Set exercise
Copy the entries from the line containing "Open notifications bell" through the line containing "Image resolution: width=858", swapping "Venus" for "Mars" and keeping everything else the same.

Information given

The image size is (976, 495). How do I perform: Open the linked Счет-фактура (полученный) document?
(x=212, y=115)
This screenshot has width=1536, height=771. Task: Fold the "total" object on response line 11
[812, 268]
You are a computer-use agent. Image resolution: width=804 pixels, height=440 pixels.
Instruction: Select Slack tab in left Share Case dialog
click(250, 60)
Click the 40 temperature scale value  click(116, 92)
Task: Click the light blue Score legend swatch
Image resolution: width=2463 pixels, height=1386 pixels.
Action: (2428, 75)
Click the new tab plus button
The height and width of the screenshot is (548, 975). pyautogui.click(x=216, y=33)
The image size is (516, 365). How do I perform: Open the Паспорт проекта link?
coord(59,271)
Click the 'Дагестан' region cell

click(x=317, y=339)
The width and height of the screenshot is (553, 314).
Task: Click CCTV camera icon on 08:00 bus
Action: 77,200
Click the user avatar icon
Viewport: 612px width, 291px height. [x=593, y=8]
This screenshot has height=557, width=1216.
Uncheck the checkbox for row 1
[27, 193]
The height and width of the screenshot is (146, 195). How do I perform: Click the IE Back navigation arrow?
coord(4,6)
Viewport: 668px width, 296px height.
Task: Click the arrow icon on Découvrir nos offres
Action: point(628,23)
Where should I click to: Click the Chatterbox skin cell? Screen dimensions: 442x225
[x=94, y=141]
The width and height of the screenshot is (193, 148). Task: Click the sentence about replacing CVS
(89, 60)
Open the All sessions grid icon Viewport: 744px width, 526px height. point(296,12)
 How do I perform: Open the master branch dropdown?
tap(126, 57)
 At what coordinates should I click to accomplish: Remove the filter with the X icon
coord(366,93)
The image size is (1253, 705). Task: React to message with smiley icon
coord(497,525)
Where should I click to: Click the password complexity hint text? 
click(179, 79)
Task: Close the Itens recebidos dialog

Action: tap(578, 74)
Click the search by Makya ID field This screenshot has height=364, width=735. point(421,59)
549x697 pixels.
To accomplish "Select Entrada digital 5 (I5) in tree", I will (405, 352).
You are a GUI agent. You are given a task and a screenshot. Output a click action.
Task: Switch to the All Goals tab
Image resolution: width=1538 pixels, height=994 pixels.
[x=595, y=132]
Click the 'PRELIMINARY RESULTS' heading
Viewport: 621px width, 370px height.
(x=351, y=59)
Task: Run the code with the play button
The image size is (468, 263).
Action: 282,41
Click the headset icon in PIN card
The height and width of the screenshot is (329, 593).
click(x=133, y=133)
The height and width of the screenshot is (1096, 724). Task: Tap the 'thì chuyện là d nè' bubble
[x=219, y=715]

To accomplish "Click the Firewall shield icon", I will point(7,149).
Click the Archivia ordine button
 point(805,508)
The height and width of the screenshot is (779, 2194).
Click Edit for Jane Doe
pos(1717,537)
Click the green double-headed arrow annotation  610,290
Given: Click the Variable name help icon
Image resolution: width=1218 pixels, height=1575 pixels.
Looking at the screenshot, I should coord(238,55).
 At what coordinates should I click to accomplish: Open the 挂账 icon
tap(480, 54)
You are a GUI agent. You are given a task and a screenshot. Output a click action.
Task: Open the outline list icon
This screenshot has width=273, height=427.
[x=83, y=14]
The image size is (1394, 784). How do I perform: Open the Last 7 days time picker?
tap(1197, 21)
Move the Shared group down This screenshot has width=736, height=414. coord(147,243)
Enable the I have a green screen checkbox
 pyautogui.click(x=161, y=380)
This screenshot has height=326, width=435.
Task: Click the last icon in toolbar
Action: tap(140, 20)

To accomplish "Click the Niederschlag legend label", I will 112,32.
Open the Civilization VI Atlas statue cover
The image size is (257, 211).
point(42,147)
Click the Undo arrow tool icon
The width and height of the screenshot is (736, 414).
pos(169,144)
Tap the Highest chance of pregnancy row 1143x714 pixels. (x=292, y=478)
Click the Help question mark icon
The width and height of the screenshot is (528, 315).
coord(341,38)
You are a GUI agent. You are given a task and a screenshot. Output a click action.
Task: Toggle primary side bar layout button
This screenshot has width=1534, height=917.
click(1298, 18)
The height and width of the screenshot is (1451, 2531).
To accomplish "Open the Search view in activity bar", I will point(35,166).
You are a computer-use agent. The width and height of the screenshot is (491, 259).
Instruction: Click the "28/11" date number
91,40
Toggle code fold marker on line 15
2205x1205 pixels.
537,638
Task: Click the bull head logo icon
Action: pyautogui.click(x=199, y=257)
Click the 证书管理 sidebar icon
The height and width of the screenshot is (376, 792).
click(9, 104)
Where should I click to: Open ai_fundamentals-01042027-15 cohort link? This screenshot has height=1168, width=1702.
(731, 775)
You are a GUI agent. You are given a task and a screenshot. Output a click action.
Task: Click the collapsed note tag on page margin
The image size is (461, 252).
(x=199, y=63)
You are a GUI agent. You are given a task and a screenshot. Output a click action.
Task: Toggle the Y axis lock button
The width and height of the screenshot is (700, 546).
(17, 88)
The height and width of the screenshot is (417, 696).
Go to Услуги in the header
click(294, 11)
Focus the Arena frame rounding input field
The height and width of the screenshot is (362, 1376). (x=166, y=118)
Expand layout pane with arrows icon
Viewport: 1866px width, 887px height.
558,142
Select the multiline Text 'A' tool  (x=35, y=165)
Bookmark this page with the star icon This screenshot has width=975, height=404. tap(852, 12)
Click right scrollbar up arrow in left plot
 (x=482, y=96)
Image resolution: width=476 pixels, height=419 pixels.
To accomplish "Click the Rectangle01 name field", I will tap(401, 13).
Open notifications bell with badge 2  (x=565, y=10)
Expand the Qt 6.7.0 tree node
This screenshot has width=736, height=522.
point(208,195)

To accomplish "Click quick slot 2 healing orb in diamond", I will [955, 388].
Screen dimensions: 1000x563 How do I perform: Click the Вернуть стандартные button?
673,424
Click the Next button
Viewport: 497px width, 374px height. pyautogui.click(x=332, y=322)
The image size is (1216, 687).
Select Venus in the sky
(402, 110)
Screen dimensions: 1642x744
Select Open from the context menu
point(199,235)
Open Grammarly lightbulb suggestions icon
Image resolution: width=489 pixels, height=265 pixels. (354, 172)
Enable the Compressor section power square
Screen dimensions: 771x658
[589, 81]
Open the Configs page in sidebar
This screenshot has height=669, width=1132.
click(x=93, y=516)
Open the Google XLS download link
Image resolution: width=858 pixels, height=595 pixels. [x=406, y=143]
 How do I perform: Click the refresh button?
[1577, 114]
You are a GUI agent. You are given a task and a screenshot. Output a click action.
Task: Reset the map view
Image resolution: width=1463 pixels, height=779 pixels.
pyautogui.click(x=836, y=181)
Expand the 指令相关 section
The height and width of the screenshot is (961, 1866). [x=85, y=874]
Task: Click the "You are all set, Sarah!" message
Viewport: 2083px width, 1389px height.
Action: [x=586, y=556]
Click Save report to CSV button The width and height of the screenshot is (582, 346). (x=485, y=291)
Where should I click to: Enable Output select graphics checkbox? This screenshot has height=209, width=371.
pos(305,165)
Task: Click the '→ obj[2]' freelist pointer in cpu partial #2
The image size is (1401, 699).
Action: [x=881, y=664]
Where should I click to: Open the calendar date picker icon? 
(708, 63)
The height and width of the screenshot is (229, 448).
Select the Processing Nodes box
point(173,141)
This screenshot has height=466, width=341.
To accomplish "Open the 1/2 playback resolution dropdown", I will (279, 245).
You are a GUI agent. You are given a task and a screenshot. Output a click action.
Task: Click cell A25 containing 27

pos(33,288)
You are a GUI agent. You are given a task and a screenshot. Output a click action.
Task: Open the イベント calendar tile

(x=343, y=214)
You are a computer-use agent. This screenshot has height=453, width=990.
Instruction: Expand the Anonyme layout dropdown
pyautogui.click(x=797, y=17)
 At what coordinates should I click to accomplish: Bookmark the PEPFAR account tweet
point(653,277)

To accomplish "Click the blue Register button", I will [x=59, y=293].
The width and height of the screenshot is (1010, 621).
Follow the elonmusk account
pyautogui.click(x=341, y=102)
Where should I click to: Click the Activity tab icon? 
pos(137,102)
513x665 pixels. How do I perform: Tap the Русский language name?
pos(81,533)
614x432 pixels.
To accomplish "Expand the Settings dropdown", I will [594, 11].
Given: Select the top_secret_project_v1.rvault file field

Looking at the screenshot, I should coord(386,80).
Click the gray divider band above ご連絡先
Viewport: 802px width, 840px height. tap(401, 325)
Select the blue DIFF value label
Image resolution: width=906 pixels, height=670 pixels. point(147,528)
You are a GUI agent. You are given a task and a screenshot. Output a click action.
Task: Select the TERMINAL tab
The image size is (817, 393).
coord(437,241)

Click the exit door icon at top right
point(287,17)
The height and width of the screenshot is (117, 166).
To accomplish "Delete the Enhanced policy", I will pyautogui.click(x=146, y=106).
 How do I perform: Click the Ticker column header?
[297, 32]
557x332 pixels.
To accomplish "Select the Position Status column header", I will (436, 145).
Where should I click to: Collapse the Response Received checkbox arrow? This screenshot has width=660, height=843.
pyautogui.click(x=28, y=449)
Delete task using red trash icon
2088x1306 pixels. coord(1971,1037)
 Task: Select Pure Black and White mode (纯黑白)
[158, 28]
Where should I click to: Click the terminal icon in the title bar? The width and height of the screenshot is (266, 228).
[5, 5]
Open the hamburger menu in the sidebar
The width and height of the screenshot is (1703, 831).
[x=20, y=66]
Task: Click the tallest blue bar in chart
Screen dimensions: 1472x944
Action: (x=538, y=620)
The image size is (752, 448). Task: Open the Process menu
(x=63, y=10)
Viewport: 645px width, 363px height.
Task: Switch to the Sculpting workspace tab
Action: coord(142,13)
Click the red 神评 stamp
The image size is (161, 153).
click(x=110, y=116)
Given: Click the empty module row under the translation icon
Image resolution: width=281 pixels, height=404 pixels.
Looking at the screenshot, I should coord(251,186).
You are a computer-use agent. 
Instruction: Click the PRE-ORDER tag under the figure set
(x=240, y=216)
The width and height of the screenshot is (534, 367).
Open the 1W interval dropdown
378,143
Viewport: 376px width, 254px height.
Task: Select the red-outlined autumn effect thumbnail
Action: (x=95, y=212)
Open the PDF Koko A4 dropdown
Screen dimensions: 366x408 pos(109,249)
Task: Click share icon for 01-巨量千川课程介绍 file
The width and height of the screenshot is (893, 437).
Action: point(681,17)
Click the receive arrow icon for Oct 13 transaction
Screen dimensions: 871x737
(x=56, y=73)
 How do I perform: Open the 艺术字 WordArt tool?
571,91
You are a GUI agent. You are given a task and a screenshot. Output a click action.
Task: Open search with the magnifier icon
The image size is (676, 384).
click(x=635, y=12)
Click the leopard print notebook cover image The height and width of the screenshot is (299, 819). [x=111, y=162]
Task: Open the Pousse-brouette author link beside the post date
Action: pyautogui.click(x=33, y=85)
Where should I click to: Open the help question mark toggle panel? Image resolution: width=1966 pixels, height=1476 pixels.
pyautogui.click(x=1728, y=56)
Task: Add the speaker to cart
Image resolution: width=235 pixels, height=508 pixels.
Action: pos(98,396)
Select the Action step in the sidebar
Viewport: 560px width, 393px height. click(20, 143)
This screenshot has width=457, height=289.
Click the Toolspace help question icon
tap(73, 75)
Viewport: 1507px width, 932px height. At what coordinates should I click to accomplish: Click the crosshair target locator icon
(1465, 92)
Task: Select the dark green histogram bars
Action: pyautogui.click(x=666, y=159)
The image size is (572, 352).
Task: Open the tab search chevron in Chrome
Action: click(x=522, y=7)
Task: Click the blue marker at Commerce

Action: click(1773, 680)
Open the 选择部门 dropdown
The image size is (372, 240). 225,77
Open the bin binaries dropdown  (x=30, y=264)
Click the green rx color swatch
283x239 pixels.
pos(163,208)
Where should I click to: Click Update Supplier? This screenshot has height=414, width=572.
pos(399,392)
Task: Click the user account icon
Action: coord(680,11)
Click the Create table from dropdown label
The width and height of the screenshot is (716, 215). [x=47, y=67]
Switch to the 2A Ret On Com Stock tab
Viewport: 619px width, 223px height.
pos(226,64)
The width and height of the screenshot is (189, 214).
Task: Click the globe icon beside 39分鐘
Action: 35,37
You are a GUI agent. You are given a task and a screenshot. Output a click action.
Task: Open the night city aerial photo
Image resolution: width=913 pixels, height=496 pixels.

Full response
Open notifications bell with badge 2  (x=565, y=10)
Expand the Qt 6.7.0 tree node
This screenshot has width=736, height=522.
point(208,195)

To accomplish "Click quick slot 2 healing orb in diamond", I will [955, 388].
Screen dimensions: 1000x563 How do I perform: Click the Вернуть стандартные button?
673,424
Click the Next button
Viewport: 497px width, 374px height. pyautogui.click(x=332, y=322)
The image size is (1216, 687).
Select Mars in the sky
(402, 110)
Screen dimensions: 1642x744
Select Open from the context menu
point(199,235)
Open Grammarly lightbulb suggestions icon
Image resolution: width=489 pixels, height=265 pixels. (354, 172)
Enable the Compressor section power square
Screen dimensions: 771x658
[589, 81]
Open the Configs page in sidebar
This screenshot has height=669, width=1132.
click(x=93, y=516)
Open the Google XLS download link
Image resolution: width=858 pixels, height=595 pixels. [x=406, y=143]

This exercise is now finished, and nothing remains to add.